I thought of the sheaf of transcriptions in the car that stated otherwise. He was like a politician who believed his own lies.
“Is there anything else you remember that you could tell us? Anything that might indicate a change in Brittany’s behavior before she disappeared?” Harper asked.
“No, everything seemed perfectly normal to me.” He looked baffled. “She went to her dance team practice, did a car wash fundraiser for it with her teammates and her mom, went to school. This has all just happened out of the blue.”
“Well, we’re doing everything in our power to locate her as quickly as possible,” said Harper. He reached into his wallet and handed Daniel Hayes his card.
I didn’t offer my own. I didn’t want my real last name hanging out on Katy Lipman’s desk.
“If you think of anything else, please don’t hesitate to call.”
“Katy should just about be back here soon, from checking on the wiring and all,” Hayes said. “If you guys had any questions for her.”
> “I thought you said it was the plumbing?” I inquired.
“What?” He looked startled.
“The emergency at the site,” I said. “You said it was the plumbing.”
“Plumbing and wiring,” he clarified. “You know how it is. When it rains, it pours.”
I smiled thinly. “Indeed, it does, Mr.
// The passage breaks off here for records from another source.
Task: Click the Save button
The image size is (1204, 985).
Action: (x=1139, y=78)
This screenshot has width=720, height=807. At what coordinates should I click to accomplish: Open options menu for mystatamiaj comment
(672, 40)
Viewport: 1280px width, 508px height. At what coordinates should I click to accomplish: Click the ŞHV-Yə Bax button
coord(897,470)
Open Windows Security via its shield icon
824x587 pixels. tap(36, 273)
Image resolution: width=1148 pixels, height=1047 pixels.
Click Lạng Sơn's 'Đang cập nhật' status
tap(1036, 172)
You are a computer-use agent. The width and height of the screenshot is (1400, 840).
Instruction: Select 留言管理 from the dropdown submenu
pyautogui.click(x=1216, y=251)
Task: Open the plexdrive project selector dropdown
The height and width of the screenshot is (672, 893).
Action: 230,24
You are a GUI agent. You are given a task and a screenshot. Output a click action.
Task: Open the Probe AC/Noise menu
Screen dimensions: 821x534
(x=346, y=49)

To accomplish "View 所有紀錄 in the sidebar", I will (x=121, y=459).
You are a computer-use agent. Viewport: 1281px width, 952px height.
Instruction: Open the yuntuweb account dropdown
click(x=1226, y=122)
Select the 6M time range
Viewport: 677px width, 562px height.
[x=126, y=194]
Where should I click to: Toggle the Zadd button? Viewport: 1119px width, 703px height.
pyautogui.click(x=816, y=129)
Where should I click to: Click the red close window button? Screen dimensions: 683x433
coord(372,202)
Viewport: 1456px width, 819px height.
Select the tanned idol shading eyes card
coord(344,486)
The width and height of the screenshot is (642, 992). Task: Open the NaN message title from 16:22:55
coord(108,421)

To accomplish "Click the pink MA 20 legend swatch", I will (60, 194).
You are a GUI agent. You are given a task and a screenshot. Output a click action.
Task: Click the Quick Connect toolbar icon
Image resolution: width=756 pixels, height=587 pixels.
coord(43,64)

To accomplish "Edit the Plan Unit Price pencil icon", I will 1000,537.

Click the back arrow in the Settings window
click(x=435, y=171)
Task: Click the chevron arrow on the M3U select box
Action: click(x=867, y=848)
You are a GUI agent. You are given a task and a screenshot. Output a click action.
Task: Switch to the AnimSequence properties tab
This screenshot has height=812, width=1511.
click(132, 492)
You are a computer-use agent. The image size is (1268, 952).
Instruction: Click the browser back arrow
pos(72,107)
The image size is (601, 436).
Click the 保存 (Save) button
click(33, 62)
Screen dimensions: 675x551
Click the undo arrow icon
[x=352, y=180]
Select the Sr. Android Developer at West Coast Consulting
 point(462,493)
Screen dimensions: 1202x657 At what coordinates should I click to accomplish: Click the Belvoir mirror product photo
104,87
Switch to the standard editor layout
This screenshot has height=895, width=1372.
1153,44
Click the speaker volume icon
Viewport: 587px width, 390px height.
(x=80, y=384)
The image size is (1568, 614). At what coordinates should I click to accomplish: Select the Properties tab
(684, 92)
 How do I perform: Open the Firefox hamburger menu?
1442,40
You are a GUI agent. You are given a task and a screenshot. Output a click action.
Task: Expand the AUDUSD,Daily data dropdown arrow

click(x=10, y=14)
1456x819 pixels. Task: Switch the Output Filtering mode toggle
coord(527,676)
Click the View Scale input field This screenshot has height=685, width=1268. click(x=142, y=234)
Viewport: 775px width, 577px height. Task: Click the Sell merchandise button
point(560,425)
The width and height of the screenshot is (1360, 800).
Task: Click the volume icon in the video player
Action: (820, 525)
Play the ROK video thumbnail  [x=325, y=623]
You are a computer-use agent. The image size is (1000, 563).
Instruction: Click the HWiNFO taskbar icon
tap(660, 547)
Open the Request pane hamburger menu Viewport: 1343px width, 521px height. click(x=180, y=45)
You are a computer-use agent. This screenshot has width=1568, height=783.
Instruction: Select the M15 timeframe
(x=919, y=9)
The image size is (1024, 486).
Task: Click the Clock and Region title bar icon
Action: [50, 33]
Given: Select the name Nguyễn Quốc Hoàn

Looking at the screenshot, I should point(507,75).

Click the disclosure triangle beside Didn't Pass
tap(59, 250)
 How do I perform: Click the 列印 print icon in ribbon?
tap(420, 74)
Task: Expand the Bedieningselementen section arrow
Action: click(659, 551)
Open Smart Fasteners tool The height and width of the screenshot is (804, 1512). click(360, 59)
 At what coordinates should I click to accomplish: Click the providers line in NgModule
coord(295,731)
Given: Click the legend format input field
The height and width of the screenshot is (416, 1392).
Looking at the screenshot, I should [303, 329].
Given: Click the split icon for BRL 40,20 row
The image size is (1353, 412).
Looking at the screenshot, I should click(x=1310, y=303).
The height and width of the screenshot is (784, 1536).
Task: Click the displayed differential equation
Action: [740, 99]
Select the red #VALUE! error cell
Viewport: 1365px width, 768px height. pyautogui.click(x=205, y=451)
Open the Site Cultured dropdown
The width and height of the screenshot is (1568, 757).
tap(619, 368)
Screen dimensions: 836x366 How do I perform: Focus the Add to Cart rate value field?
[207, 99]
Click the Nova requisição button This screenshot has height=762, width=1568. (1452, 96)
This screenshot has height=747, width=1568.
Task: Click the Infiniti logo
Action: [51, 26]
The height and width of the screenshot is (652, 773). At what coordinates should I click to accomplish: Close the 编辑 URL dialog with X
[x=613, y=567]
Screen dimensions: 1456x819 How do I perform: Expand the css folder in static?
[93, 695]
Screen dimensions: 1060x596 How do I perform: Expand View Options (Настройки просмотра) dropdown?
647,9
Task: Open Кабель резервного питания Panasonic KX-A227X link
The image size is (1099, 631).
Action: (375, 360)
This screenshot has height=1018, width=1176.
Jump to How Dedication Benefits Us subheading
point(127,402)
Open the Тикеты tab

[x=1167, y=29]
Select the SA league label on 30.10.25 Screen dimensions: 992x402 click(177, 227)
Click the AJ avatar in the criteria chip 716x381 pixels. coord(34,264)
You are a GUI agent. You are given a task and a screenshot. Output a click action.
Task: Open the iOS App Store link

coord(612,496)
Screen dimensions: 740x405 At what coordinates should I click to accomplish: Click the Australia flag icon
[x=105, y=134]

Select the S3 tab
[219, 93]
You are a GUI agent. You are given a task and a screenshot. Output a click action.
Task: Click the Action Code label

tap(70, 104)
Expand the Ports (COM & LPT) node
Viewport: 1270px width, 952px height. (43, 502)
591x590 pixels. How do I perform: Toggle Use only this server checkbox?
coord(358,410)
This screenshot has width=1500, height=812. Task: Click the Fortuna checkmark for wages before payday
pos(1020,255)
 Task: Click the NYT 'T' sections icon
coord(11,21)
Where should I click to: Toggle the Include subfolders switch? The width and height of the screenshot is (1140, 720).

Hayes. Indeed it does.”
“Anyone that given to spouting clichés is clearly hiding something,” I said when we got back into the car. Unsurprisingly, Katy Lipman had failed to materialize by the conclusion of our interview.
“They’re definitely up to something, all right,” said Harper. “If there’s one thing we can be sure of, it’s that.”
6
To Catch a Predator
After we gave our briefing to Agent Brown, we looked for a quiet place to read over the Pete Moss transcriptions given to us by Agent Manning. There was a Mexican restaurant on the river next door to the church, which seemed like as good a place as any. Real estate was at something of a premium in the back room of the church amidst the flurry of CARD team members, and I was the type of person who needed absolute peace and quiet to concentrate.
We asked for a table outside on the deck at Dos Hermanos, all but ensuring we would be alone with no one to overhear or interrupt. It was still cold enough that no one would be joining us outside. Harper ordered two Coronas and a basket of chips while we looked over the menu.
“What do you think Lipman and Hayes are up to?” Harper asked as I pulled out the ominous manila folder that held Brittany’s interactions with the mysterious Pete Moss.